Datang misionaris menawarkan bantuan biaya pengobatan. Namun ada
syaratnya: masuk Kristen. Hartono terpikat. Suami istri itupun akhirnya
menjadi penganut Kristen.
Cara yang cukup sulit diidentifikasi adalah tipu daya dengan meniru adat
atau kebiasaan komunitas Muslim. Di Cirebon, ada kelompok qasidah yang
menyanyikan puji-pujian kepada Yesus. Hal serupa juga dilakukan jemaat
Kanisah (Kristen) Ortodoks Syiria (KOS) yang menyelenggarakan tilawatul
Injil, memakai peci, ibadahnya mengamalkan shalat 7 waktu, memakai
sajadah, dan mendendangkan qasidah.
Duta-duta Injil (begitu kalangan Kristen menyebutnya -red) juga berani
mengaku sebagai mantan ustadz, bertitel haji atau hajjah, atau anak kiai
terkenal. Pengakuan-pengakuan seperti itu direkam dalam kaset dan
diedarkan di tengah masyarakat.
Misalnya di Cirebon, murtadin Ev Danu Kholil Dinata alias Theofilus
Daniel alias Amin Al-Barokah, mengaku sebagai sarjana agama Islam, yang
pindah menjadi pemeluk Kristen setelah mempelajari Nabi Isa versi Islam
di STAI Cirebon. Ternyata ijazah sarjana yang dipakai untuk kesaksian
itu palsu.
Ada lagi Ev Hj Christina Fatimah alias Tin Rustini alias Sutini alias Bu
Nonot, pemberita Injil dengan memperalat Al-Quran di Gereja Bethel Pasir
Koja, Bandung. Mengaku pernah berkali-kali menunaikan ibadah haji.

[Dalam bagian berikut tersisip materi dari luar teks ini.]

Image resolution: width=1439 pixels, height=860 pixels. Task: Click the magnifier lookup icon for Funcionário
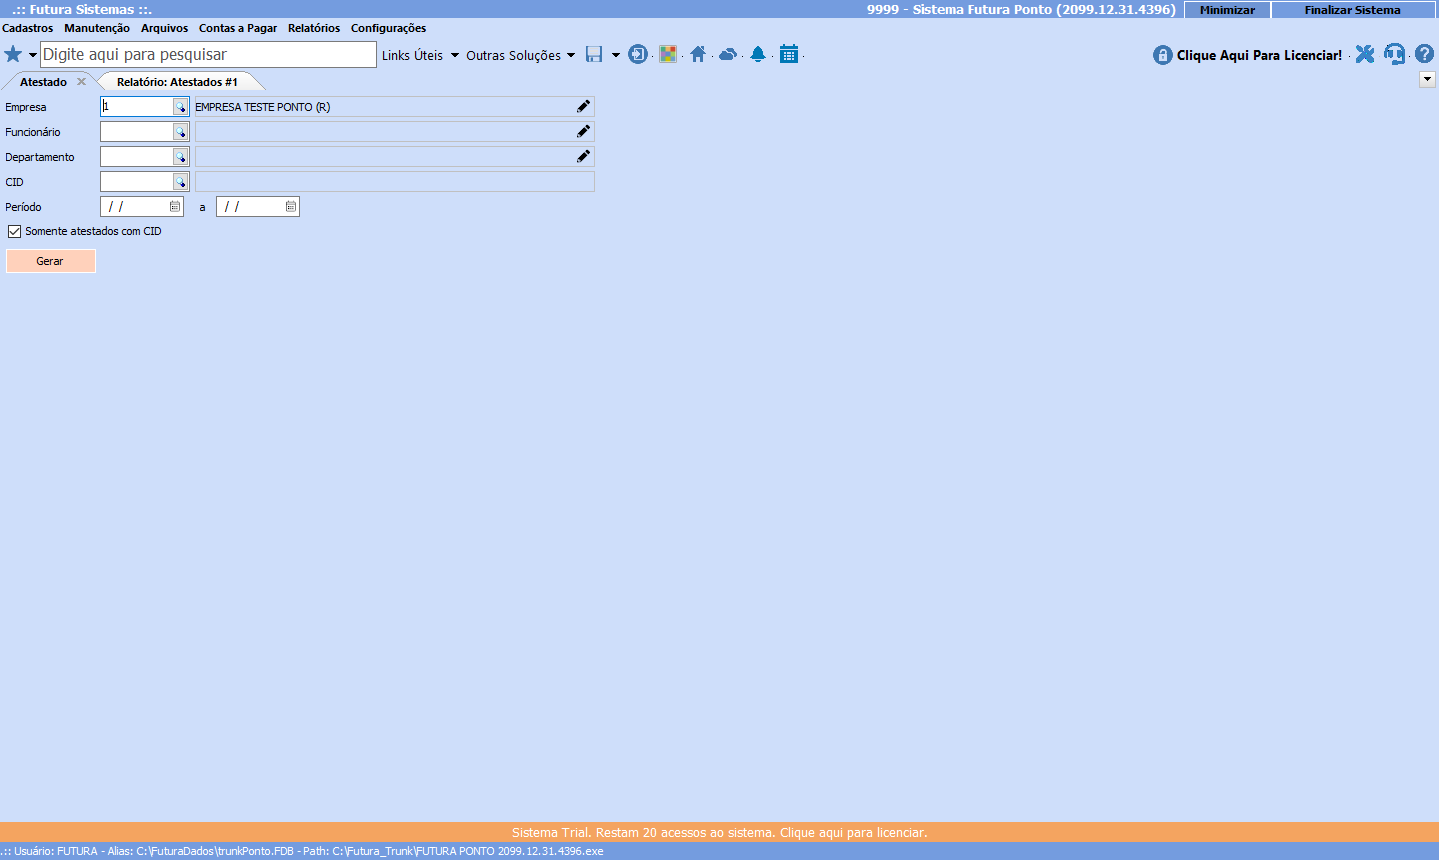[181, 132]
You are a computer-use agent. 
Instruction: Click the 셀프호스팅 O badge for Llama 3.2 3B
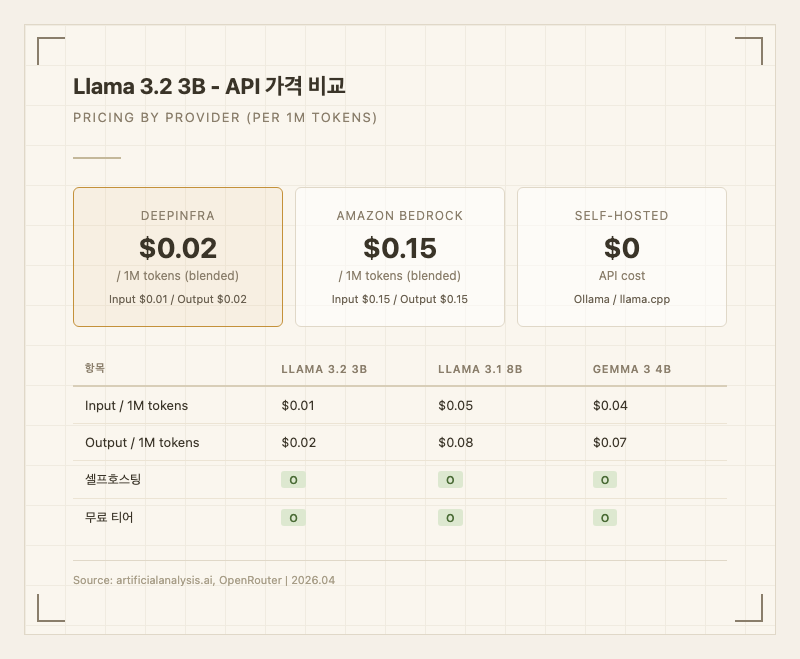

Menurut penuturan Sumarsono, mantan suaminya, Sutini tidak pernah
belajar di pesantren. Selama berkeluarga tidak pernah shalat. Memang dia
pernah pergi ke Arab Saudi, bukan untuk ibadah haji tetapi menjadi TKW.
Banyak lagi kaset-kaset yang berisi rekaman kesaksian palsu, misalnya
kesaksian HA Poernama Winangun alias H Amos, Pdt R Muhamad Nurdin, Pdt M
Mathius, Pdt Akmal Sani, Niang Dewi Ratu Epon Irma F Intan Duana, dan Ev
Paulus Marsudi.
Sekolah dan Tawaran Kerja
Biaya sekolah yang kian mahal juga dimanfaatkan untuk menjerumuskan kaum
Muslimin. Mereka mendirikan sekolah (yang seolah-olah) Islam, seperti
Institut Teologi Kalimatullah Jakarta yang dikelola Yayasan Misi Global
Kalimatullah. Juga ada Sekolah Tinggi Teologi (STT) Apostolos Jakarta,
yang mempunyai kurikulum Islamologi bermuatan 40 sks.
Lapangan kerja juga menjadi lahan subur. Ini misalnya dilakukan pasangan
misionaris Robert Antony Adam dan Traccy Carffer di Kabupaten Pesisir
Selatan, Sumatera Barat. Warga Amerika Serikat yang terang-terangan
mengaku utusan Yesus itu berhasil memurtadkan 123 orang Minang, dengan
bekal jabatan konsultan kehutanan Global Partners Forestry Unit (GPFU).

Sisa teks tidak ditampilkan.